◆ Task description
Rewrite all of the items below, swapping every occurrence of "GUI agent" for "desktop assistant" and leaving everything else unchanged.

** START OF Listed entries **

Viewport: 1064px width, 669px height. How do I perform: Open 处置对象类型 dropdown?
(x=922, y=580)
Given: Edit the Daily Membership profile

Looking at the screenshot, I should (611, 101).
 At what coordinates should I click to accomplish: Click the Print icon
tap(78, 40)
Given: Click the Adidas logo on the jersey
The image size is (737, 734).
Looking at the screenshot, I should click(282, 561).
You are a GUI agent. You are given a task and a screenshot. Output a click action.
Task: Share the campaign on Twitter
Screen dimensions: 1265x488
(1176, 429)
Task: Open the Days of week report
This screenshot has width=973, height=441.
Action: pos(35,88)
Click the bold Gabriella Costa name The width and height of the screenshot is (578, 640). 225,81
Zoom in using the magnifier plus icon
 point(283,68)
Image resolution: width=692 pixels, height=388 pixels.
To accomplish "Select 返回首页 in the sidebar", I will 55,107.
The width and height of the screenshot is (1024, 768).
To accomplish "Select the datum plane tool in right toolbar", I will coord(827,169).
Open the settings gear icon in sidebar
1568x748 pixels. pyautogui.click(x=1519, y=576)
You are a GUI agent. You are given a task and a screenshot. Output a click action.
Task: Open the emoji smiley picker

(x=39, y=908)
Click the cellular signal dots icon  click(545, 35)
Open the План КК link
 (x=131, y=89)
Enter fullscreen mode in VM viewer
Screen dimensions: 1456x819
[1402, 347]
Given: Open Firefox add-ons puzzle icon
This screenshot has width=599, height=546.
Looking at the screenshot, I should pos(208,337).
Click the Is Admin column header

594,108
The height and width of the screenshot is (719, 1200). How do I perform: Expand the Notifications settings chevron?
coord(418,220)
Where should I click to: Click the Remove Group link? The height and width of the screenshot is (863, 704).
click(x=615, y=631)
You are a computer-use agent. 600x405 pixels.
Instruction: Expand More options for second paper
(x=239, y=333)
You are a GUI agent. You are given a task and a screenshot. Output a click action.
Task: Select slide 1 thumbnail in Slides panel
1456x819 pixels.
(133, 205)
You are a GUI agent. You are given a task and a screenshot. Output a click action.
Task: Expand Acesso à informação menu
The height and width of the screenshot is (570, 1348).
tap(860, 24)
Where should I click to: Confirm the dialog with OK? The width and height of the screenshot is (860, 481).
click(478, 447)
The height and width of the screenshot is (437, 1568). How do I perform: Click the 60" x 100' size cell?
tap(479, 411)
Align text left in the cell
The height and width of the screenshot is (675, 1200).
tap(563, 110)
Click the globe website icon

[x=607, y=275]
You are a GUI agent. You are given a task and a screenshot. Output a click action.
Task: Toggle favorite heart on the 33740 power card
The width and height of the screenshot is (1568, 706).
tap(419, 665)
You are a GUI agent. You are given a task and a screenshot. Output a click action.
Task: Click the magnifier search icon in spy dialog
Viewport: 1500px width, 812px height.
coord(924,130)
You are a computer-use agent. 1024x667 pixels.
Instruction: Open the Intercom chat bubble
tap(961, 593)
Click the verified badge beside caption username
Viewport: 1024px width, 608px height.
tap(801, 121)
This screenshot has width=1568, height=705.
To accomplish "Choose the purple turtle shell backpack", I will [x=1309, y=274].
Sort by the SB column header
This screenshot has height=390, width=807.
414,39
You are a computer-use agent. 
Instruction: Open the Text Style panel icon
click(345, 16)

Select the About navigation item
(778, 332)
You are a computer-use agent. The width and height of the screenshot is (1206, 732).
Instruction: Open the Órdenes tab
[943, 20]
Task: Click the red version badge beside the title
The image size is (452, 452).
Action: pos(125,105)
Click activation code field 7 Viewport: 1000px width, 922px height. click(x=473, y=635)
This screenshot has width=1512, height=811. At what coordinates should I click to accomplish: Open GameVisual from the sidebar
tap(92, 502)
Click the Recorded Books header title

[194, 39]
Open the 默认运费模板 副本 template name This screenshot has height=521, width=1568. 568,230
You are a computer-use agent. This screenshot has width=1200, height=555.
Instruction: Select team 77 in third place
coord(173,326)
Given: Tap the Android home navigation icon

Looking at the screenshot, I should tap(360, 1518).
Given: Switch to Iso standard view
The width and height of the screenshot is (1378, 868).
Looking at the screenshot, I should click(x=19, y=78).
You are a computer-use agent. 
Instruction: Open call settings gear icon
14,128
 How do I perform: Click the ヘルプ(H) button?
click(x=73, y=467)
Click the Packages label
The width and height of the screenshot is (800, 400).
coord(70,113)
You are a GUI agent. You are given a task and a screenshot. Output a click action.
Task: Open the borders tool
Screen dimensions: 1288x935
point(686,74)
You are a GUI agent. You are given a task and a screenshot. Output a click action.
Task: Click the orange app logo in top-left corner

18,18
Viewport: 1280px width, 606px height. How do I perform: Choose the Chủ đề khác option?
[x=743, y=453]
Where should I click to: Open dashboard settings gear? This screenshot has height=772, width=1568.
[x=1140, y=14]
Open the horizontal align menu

** END OF Listed entries **

◆ Answer to the problem
Viewport: 1064px width, 669px height. How do I perform: Open 处置对象类型 dropdown?
(x=922, y=580)
Given: Edit the Daily Membership profile

Looking at the screenshot, I should (611, 101).
 At what coordinates should I click to accomplish: Click the Print icon
tap(78, 40)
Given: Click the Adidas logo on the jersey
The image size is (737, 734).
Looking at the screenshot, I should click(282, 561).
You are a desktop assistant. You are given a task and a screenshot. Output a click action.
Task: Share the campaign on Twitter
Screen dimensions: 1265x488
(1176, 429)
Task: Open the Days of week report
This screenshot has width=973, height=441.
Action: pos(35,88)
Click the bold Gabriella Costa name The width and height of the screenshot is (578, 640). 225,81
Zoom in using the magnifier plus icon
 point(283,68)
Image resolution: width=692 pixels, height=388 pixels.
To accomplish "Select 返回首页 in the sidebar", I will 55,107.
The width and height of the screenshot is (1024, 768).
To accomplish "Select the datum plane tool in right toolbar", I will coord(827,169).
Open the settings gear icon in sidebar
1568x748 pixels. pyautogui.click(x=1519, y=576)
You are a desktop assistant. You are given a task and a screenshot. Output a click action.
Task: Open the emoji smiley picker

(x=39, y=908)
Click the cellular signal dots icon  click(545, 35)
Open the План КК link
 (x=131, y=89)
Enter fullscreen mode in VM viewer
Screen dimensions: 1456x819
[1402, 347]
Given: Open Firefox add-ons puzzle icon
This screenshot has width=599, height=546.
Looking at the screenshot, I should pos(208,337).
Click the Is Admin column header

594,108
The height and width of the screenshot is (719, 1200). How do I perform: Expand the Notifications settings chevron?
coord(418,220)
Where should I click to: Click the Remove Group link? The height and width of the screenshot is (863, 704).
click(x=615, y=631)
You are a computer-use agent. 600x405 pixels.
Instruction: Expand More options for second paper
(x=239, y=333)
You are a desktop assistant. You are given a task and a screenshot. Output a click action.
Task: Select slide 1 thumbnail in Slides panel
1456x819 pixels.
(133, 205)
You are a desktop assistant. You are given a task and a screenshot. Output a click action.
Task: Expand Acesso à informação menu
The height and width of the screenshot is (570, 1348).
tap(860, 24)
Where should I click to: Confirm the dialog with OK? The width and height of the screenshot is (860, 481).
click(478, 447)
The height and width of the screenshot is (437, 1568). How do I perform: Click the 60" x 100' size cell?
tap(479, 411)
Align text left in the cell
The height and width of the screenshot is (675, 1200).
tap(563, 110)
Click the globe website icon

[x=607, y=275]
You are a desktop assistant. You are given a task and a screenshot. Output a click action.
Task: Toggle favorite heart on the 33740 power card
The width and height of the screenshot is (1568, 706).
tap(419, 665)
You are a desktop assistant. You are given a task and a screenshot. Output a click action.
Task: Click the magnifier search icon in spy dialog
Viewport: 1500px width, 812px height.
coord(924,130)
You are a computer-use agent. 1024x667 pixels.
Instruction: Open the Intercom chat bubble
tap(961, 593)
Click the verified badge beside caption username
Viewport: 1024px width, 608px height.
tap(801, 121)
This screenshot has width=1568, height=705.
To accomplish "Choose the purple turtle shell backpack", I will [x=1309, y=274].
Sort by the SB column header
This screenshot has height=390, width=807.
414,39
You are a computer-use agent. 
Instruction: Open the Text Style panel icon
click(345, 16)

Select the About navigation item
(778, 332)
You are a computer-use agent. The width and height of the screenshot is (1206, 732).
Instruction: Open the Órdenes tab
[943, 20]
Task: Click the red version badge beside the title
The image size is (452, 452).
Action: pos(125,105)
Click activation code field 7 Viewport: 1000px width, 922px height. click(x=473, y=635)
This screenshot has width=1512, height=811. At what coordinates should I click to accomplish: Open GameVisual from the sidebar
tap(92, 502)
Click the Recorded Books header title

[194, 39]
Open the 默认运费模板 副本 template name This screenshot has height=521, width=1568. 568,230
You are a computer-use agent. This screenshot has width=1200, height=555.
Instruction: Select team 77 in third place
coord(173,326)
Given: Tap the Android home navigation icon

Looking at the screenshot, I should tap(360, 1518).
Given: Switch to Iso standard view
The width and height of the screenshot is (1378, 868).
Looking at the screenshot, I should click(x=19, y=78).
You are a computer-use agent. 
Instruction: Open call settings gear icon
14,128
 How do I perform: Click the ヘルプ(H) button?
click(x=73, y=467)
Click the Packages label
The width and height of the screenshot is (800, 400).
coord(70,113)
You are a desktop assistant. You are given a task and a screenshot. Output a click action.
Task: Open the borders tool
Screen dimensions: 1288x935
point(686,74)
You are a desktop assistant. You are given a task and a screenshot. Output a click action.
Task: Click the orange app logo in top-left corner

18,18
Viewport: 1280px width, 606px height. How do I perform: Choose the Chủ đề khác option?
[x=743, y=453]
Where should I click to: Open dashboard settings gear? This screenshot has height=772, width=1568.
[x=1140, y=14]
Open the horizontal align menu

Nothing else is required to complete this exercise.